= Document extract =
This woman who used to project such an easy and joyous confidence is now suddenly out of the business of projecting anything at all.  And though she’s got her young bod back in place, it’s not the same.  The way she holds herself, her neck droops, her face slides; it’s an alchemy of aging that communicates more than real wrinkles ever could.  Just by looking at her we know that she’s facing something worse than the ravages of time.  She’s facing the ravages of a long time of being this thing that she is.  Whereas the old are afraid of their death, Melisandre, and all of us at some time or another, is afraid of her life.

It’s fitting, then, the task she’s being asked to perform and that she is able to do it.  Davos asks her to help bring Jon Snow back, and she pointedly replies, “if you want to help him, leave him be.”  Why bring anyone back to life?  Having seen through the sacred lies we tell ourselves – that happiness is always available, that success is achievable if we just work hard enough – Melisandre now understands the only hard and fast rules of life: it’s going to hurt, and none of us get out alive.  In a more analytic sense, we could say she has dissociated from her personality, from her relative experience, and now sees from a bird’s eye view that only catches the objective trends of life.  When working with clients, though, I find it’s more effective to call this a “bummer and a half.”

(Collected data)
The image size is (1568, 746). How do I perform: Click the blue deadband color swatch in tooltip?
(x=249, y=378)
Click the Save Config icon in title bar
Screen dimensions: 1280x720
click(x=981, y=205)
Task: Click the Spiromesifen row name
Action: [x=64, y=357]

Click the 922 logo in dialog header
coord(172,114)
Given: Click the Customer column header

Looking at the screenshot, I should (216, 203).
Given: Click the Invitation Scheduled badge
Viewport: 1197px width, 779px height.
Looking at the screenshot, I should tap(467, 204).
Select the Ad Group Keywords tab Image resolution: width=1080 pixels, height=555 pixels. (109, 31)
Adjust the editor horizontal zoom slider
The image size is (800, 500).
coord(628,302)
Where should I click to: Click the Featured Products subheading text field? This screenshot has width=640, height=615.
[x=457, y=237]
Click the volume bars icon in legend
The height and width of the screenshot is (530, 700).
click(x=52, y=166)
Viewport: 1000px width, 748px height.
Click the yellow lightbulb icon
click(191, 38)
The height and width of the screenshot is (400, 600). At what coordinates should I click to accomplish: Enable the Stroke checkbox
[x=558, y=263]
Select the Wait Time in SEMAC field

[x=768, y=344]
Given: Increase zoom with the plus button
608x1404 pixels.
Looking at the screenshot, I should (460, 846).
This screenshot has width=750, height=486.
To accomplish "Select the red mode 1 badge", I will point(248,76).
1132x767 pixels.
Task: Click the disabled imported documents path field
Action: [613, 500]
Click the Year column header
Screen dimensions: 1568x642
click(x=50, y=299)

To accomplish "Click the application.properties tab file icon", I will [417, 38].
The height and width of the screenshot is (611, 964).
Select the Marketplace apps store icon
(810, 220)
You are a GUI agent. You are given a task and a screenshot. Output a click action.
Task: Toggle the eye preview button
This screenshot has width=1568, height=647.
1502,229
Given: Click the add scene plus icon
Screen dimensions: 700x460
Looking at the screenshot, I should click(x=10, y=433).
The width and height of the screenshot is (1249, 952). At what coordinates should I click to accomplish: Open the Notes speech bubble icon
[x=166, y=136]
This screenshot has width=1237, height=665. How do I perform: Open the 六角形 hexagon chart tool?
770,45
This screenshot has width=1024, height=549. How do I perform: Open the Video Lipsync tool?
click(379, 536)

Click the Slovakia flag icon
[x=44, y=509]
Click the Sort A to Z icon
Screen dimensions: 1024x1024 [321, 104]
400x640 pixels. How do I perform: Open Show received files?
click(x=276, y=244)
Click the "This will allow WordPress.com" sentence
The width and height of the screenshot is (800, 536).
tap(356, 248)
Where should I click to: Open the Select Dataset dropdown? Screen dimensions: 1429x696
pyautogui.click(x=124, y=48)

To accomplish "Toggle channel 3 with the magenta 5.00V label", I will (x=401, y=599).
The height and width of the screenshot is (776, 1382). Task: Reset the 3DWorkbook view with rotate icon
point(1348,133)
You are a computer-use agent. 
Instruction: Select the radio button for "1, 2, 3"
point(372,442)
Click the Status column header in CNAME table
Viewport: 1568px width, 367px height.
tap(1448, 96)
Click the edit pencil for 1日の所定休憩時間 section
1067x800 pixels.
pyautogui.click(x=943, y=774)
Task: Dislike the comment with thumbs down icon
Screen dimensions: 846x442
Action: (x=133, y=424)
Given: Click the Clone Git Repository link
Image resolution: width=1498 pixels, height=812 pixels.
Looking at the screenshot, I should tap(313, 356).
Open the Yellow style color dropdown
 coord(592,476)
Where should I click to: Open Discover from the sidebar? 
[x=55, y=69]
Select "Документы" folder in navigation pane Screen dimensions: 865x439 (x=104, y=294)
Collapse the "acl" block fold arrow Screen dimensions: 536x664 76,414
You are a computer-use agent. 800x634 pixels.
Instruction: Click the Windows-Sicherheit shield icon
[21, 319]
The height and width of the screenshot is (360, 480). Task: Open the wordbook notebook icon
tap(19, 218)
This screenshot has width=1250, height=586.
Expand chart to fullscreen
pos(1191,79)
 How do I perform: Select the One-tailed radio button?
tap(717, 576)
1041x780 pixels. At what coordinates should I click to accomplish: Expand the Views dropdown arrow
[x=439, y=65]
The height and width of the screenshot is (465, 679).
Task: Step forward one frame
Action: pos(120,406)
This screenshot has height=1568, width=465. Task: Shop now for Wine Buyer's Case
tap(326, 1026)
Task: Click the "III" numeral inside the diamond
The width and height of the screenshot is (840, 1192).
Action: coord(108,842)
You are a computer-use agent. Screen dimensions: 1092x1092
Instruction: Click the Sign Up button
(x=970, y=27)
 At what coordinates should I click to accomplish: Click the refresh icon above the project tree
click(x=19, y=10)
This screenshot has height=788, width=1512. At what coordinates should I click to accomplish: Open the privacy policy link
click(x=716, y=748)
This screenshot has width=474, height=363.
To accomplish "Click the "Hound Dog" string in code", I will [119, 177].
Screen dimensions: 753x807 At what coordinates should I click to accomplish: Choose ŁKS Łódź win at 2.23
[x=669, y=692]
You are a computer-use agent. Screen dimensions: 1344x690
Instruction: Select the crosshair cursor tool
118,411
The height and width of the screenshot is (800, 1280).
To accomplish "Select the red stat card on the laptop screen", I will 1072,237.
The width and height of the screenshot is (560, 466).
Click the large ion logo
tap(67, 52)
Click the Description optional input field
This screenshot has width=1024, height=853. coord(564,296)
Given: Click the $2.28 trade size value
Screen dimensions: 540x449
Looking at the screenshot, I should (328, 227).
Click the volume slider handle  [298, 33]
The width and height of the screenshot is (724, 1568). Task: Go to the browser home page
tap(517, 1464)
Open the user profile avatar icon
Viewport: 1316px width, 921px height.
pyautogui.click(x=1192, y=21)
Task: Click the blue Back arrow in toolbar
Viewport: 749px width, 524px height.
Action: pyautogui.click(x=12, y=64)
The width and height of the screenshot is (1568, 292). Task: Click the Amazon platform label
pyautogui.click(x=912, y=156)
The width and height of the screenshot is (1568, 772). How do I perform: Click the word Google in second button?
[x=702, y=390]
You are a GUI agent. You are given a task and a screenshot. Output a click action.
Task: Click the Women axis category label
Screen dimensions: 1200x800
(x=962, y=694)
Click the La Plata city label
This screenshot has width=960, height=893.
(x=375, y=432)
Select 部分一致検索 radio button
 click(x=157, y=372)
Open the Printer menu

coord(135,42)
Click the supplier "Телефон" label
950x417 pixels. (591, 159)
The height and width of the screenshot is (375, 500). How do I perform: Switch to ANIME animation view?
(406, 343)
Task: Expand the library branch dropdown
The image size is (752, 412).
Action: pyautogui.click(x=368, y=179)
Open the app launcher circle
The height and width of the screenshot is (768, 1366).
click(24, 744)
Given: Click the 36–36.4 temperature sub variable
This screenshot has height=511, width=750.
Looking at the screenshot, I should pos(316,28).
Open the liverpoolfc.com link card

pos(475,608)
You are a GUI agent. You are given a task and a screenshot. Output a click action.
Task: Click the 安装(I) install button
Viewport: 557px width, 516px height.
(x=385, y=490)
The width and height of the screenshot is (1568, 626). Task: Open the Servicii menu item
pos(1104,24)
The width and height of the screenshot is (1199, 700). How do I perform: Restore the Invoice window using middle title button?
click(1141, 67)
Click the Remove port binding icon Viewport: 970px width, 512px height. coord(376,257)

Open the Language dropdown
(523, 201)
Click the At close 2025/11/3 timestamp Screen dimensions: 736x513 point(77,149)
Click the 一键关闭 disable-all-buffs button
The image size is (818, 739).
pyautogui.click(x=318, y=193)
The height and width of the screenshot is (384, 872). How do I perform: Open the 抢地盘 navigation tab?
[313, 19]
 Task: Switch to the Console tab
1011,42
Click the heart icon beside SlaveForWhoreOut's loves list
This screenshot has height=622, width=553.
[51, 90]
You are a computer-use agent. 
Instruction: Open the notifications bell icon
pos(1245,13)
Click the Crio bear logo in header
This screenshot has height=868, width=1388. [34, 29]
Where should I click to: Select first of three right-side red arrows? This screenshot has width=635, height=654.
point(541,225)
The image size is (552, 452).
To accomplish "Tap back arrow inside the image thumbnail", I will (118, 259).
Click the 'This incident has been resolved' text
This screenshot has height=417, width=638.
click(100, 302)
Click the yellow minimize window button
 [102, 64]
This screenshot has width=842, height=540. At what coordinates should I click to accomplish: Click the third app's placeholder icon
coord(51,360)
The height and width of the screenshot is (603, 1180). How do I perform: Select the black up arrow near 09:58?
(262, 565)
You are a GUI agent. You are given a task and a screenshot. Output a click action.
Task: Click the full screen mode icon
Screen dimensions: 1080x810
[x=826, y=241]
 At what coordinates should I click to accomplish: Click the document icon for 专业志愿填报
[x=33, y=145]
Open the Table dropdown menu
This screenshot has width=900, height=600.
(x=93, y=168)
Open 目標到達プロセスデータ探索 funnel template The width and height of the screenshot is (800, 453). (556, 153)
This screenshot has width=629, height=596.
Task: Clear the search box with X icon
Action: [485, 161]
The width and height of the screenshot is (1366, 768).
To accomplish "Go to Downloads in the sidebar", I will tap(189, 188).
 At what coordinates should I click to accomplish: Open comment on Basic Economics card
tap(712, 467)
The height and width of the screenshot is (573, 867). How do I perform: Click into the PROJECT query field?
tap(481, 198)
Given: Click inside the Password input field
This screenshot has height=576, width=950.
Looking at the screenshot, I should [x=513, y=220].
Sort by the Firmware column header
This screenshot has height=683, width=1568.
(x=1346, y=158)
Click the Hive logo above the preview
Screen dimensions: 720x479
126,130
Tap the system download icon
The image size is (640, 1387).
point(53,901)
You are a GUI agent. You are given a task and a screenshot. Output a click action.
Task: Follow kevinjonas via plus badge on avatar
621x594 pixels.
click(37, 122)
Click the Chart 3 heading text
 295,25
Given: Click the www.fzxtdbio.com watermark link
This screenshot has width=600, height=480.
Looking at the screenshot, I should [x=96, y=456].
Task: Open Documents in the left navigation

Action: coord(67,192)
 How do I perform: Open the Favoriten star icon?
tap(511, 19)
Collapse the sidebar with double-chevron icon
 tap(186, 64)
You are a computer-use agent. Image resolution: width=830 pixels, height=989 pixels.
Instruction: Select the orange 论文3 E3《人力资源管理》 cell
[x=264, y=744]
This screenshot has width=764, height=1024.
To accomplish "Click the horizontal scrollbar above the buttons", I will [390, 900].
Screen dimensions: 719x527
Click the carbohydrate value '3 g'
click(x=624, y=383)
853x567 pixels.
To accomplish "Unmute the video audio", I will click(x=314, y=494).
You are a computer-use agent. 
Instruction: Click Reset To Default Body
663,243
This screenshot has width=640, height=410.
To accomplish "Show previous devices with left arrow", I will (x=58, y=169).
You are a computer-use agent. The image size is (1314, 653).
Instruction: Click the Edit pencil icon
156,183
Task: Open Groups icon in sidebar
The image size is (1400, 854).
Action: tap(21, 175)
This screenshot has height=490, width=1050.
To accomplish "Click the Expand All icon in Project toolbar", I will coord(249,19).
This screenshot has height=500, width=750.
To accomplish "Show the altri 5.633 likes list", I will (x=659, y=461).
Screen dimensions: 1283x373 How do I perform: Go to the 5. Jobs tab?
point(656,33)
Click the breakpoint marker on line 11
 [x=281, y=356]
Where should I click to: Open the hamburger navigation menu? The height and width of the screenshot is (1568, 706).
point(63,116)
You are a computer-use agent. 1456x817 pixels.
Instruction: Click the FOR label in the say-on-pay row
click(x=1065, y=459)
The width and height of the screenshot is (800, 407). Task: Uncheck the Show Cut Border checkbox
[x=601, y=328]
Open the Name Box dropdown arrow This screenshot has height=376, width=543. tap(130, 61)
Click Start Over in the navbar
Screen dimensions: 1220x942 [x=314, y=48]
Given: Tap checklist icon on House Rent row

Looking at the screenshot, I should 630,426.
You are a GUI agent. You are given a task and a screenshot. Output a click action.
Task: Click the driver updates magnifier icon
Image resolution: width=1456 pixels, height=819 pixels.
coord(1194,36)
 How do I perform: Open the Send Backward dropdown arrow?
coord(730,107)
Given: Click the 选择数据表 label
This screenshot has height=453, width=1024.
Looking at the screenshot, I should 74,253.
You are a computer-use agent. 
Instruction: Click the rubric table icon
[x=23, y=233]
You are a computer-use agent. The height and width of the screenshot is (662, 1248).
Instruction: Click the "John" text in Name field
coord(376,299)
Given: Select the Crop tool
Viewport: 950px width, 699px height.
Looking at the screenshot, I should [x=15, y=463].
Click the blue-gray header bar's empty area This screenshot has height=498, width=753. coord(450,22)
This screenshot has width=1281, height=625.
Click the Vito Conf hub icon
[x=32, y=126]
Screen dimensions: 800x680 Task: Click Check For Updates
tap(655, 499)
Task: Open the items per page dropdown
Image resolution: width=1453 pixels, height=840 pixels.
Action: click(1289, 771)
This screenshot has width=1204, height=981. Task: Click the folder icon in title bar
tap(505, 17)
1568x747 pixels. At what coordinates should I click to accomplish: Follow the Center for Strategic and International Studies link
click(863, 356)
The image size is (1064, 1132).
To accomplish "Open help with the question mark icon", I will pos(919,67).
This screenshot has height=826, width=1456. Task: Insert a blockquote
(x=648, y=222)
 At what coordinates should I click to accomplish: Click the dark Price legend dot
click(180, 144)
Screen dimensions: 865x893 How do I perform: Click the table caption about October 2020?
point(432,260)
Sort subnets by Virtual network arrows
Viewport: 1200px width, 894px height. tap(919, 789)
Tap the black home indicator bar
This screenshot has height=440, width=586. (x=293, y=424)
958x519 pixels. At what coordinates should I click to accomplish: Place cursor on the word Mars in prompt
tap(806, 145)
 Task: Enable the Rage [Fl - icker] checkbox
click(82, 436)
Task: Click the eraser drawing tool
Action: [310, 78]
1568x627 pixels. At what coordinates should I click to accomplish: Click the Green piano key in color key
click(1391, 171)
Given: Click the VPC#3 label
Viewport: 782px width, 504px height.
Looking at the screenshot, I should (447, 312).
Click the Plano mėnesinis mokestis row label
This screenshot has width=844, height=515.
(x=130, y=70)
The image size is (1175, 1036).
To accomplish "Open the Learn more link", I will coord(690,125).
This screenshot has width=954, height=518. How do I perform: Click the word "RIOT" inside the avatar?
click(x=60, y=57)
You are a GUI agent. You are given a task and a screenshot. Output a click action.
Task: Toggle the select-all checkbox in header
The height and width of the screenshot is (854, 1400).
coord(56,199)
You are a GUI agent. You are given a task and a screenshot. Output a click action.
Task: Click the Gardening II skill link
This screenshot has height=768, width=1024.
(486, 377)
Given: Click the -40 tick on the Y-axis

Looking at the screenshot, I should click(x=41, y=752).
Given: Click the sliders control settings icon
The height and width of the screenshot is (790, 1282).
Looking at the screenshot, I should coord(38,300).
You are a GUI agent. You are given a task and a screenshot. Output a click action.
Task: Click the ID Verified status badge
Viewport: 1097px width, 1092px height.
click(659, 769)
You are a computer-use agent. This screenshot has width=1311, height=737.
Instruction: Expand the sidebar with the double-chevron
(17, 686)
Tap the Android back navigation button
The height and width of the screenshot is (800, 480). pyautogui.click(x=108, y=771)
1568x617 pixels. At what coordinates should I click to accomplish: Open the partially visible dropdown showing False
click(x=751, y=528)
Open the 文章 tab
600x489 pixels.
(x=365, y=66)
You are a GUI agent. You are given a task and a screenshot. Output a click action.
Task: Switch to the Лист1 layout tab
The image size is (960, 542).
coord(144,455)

= Instructions for the task =
Extend the piece about Melisandre, not the records, starting after its last sentence.

= Response =
Davos catches on quick because he’s been here.  This guy’s a survivor, and when he woke up burnt and alone on a rock after watching his sign melt in a gout of green flame, he had a real choice to make.  Play it tough and try to swim to safety and probably die, or make himself vulnerable in front of strangers and only maybe die.  While he shows up ready to engage Melisandre in their old quipping style, he deftly switches gears to the concrete when it becomes clear she’s not interested in word games and preening.  This, by the way, is recommended when dealing with anyone who has lost track of their self in the midst of emotional devastation: with suicidal clients you ask about a plan, agree to a contract, and set clear times to check in; with clients in the grip of mania (like Balon Greyjoy’s brother!) you keep it simple, ask them to stick to the rules of reality for your sake.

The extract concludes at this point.